INSTRUCTIONS TO FOLLOW: Match on the string "agent" in the entries below and return every matching line.

Collection entries:
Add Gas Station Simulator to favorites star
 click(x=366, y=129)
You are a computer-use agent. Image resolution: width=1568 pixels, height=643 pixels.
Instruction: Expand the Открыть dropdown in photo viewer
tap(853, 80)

==

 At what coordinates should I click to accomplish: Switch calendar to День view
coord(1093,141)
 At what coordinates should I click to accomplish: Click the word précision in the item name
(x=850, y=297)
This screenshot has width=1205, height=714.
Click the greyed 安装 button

==

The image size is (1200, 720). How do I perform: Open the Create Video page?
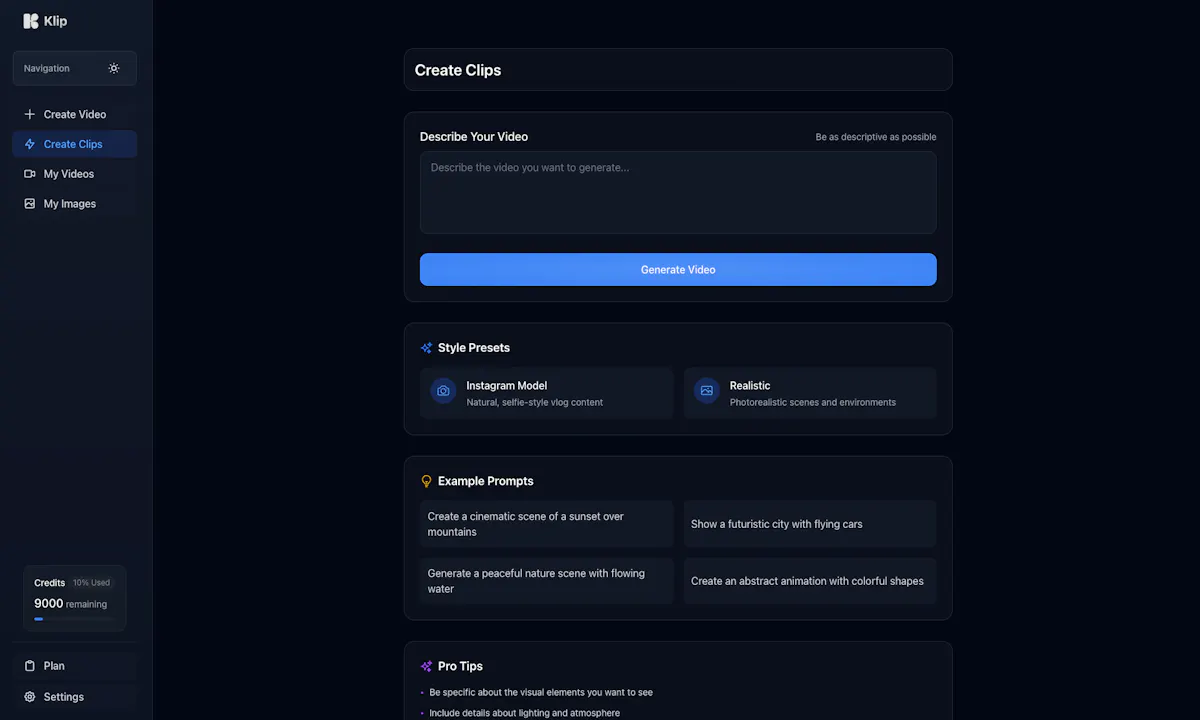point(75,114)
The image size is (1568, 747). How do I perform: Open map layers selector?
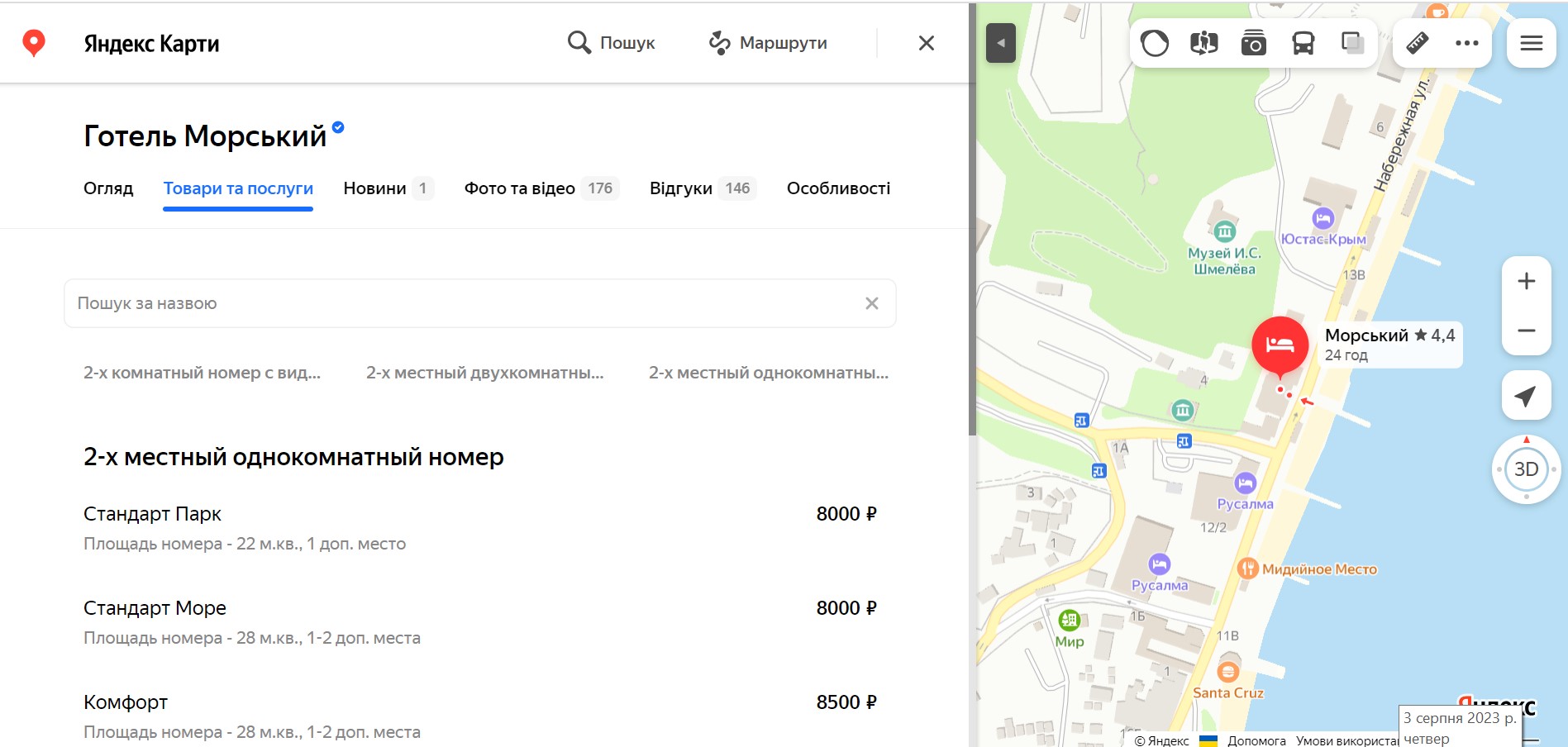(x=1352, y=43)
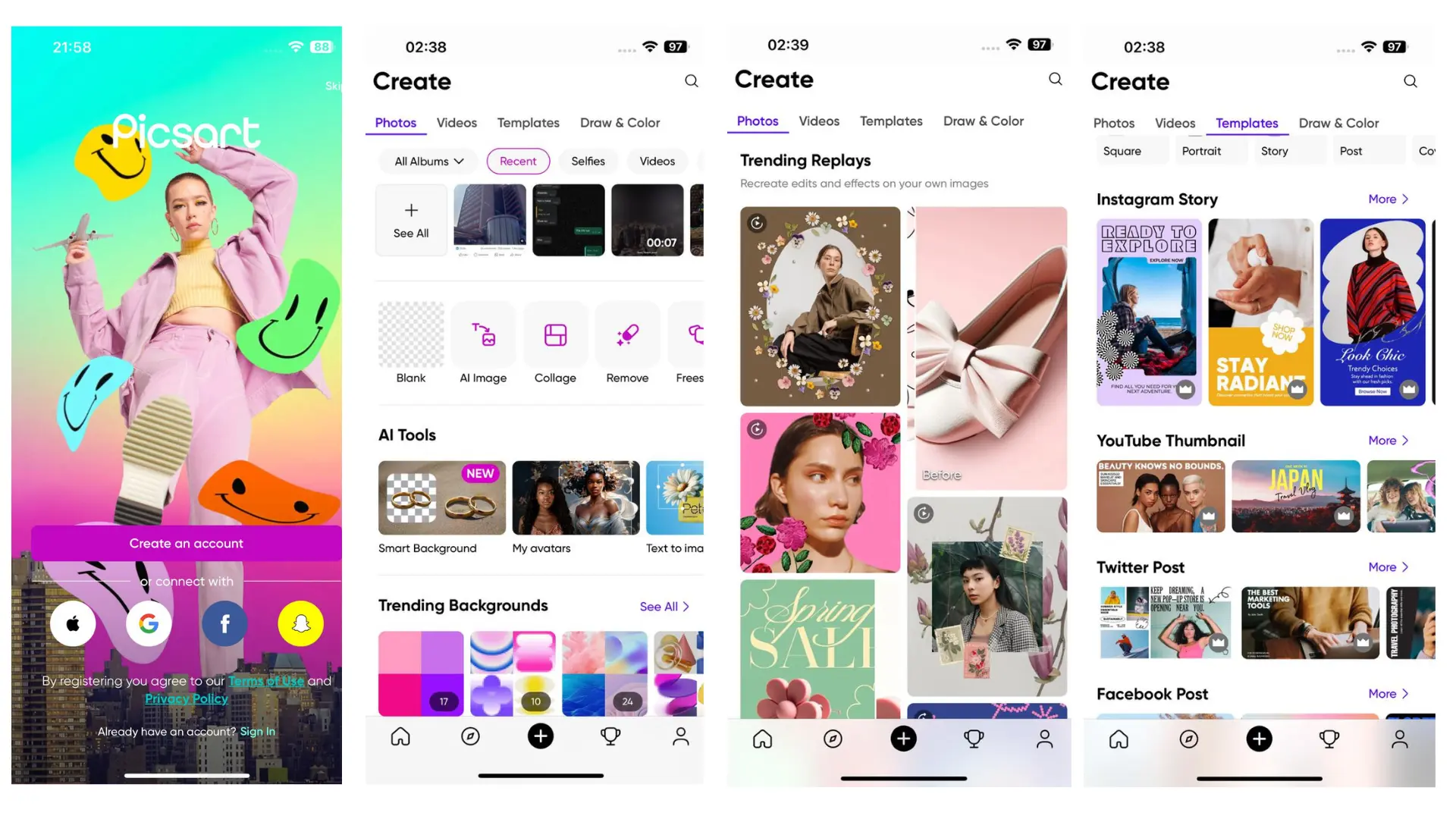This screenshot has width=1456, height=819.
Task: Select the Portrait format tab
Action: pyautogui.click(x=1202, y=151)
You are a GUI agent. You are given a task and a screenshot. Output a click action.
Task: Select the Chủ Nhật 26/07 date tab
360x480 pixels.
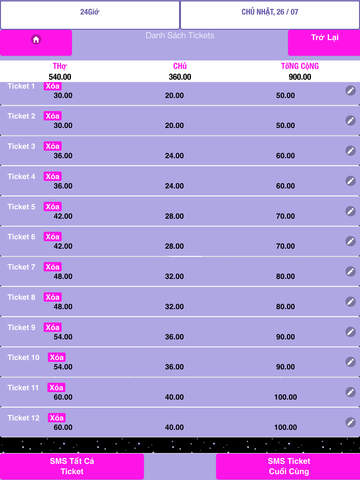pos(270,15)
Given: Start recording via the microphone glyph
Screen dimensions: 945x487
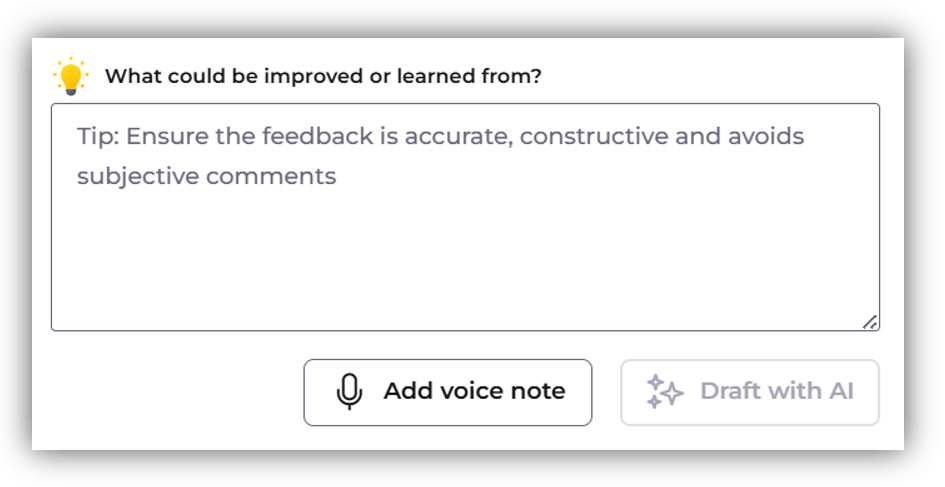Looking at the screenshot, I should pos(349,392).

ANSWER SPACE:
You are a computer-use agent. Image resolution: width=1568 pixels, height=643 pixels.
You are a GUI agent. You are given a task and a screenshot. Output a click action.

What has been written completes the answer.